* What you will do: Go through the records below and restate each one word for word.
#### Supplied records
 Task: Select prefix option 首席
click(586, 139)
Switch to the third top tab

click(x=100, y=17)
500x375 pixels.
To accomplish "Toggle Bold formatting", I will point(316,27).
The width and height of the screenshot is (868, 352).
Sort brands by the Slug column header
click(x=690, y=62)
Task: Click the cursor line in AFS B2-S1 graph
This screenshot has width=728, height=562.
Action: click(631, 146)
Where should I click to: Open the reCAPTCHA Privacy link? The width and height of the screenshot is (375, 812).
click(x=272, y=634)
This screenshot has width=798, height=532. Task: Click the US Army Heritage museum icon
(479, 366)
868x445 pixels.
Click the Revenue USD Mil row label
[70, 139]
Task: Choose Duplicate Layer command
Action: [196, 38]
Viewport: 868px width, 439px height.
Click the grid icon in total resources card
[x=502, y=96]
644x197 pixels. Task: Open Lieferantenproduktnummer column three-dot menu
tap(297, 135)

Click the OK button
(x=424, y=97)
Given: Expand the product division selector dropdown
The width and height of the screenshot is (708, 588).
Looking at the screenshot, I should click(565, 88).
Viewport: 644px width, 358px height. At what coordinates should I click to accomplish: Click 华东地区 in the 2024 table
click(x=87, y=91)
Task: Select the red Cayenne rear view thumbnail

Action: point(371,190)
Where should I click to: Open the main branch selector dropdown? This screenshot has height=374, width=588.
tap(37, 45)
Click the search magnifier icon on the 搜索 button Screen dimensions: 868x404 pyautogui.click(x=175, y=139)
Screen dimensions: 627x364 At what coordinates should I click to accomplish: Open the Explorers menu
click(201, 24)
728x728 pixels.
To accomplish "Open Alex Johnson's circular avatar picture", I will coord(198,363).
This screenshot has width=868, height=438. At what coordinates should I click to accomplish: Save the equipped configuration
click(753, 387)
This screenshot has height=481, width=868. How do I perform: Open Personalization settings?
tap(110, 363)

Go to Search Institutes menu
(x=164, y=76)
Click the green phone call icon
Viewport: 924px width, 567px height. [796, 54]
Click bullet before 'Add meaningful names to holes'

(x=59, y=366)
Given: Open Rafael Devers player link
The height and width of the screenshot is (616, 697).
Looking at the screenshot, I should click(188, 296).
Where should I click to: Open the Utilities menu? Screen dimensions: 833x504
########
* Exercise response:
 Task: Select prefix option 首席
click(586, 139)
Switch to the third top tab

click(x=100, y=17)
500x375 pixels.
To accomplish "Toggle Bold formatting", I will point(316,27).
The width and height of the screenshot is (868, 352).
Sort brands by the Slug column header
click(x=690, y=62)
Task: Click the cursor line in AFS B2-S1 graph
This screenshot has width=728, height=562.
Action: click(631, 146)
Where should I click to: Open the reCAPTCHA Privacy link? The width and height of the screenshot is (375, 812).
click(x=272, y=634)
This screenshot has width=798, height=532. Task: Click the US Army Heritage museum icon
(479, 366)
868x445 pixels.
Click the Revenue USD Mil row label
[70, 139]
Task: Choose Duplicate Layer command
Action: [196, 38]
Viewport: 868px width, 439px height.
Click the grid icon in total resources card
[x=502, y=96]
644x197 pixels. Task: Open Lieferantenproduktnummer column three-dot menu
tap(297, 135)

Click the OK button
(x=424, y=97)
Given: Expand the product division selector dropdown
The width and height of the screenshot is (708, 588).
Looking at the screenshot, I should click(565, 88).
Viewport: 644px width, 358px height. At what coordinates should I click to accomplish: Click 华东地区 in the 2024 table
click(x=87, y=91)
Task: Select the red Cayenne rear view thumbnail

Action: point(371,190)
Where should I click to: Open the main branch selector dropdown? This screenshot has height=374, width=588.
tap(37, 45)
Click the search magnifier icon on the 搜索 button Screen dimensions: 868x404 pyautogui.click(x=175, y=139)
Screen dimensions: 627x364 At what coordinates should I click to accomplish: Open the Explorers menu
click(201, 24)
728x728 pixels.
To accomplish "Open Alex Johnson's circular avatar picture", I will coord(198,363).
This screenshot has width=868, height=438. At what coordinates should I click to accomplish: Save the equipped configuration
click(753, 387)
This screenshot has height=481, width=868. How do I perform: Open Personalization settings?
tap(110, 363)

Go to Search Institutes menu
(x=164, y=76)
Click the green phone call icon
Viewport: 924px width, 567px height. [796, 54]
Click bullet before 'Add meaningful names to holes'

(x=59, y=366)
Given: Open Rafael Devers player link
The height and width of the screenshot is (616, 697).
Looking at the screenshot, I should click(188, 296).
Where should I click to: Open the Utilities menu? Screen dimensions: 833x504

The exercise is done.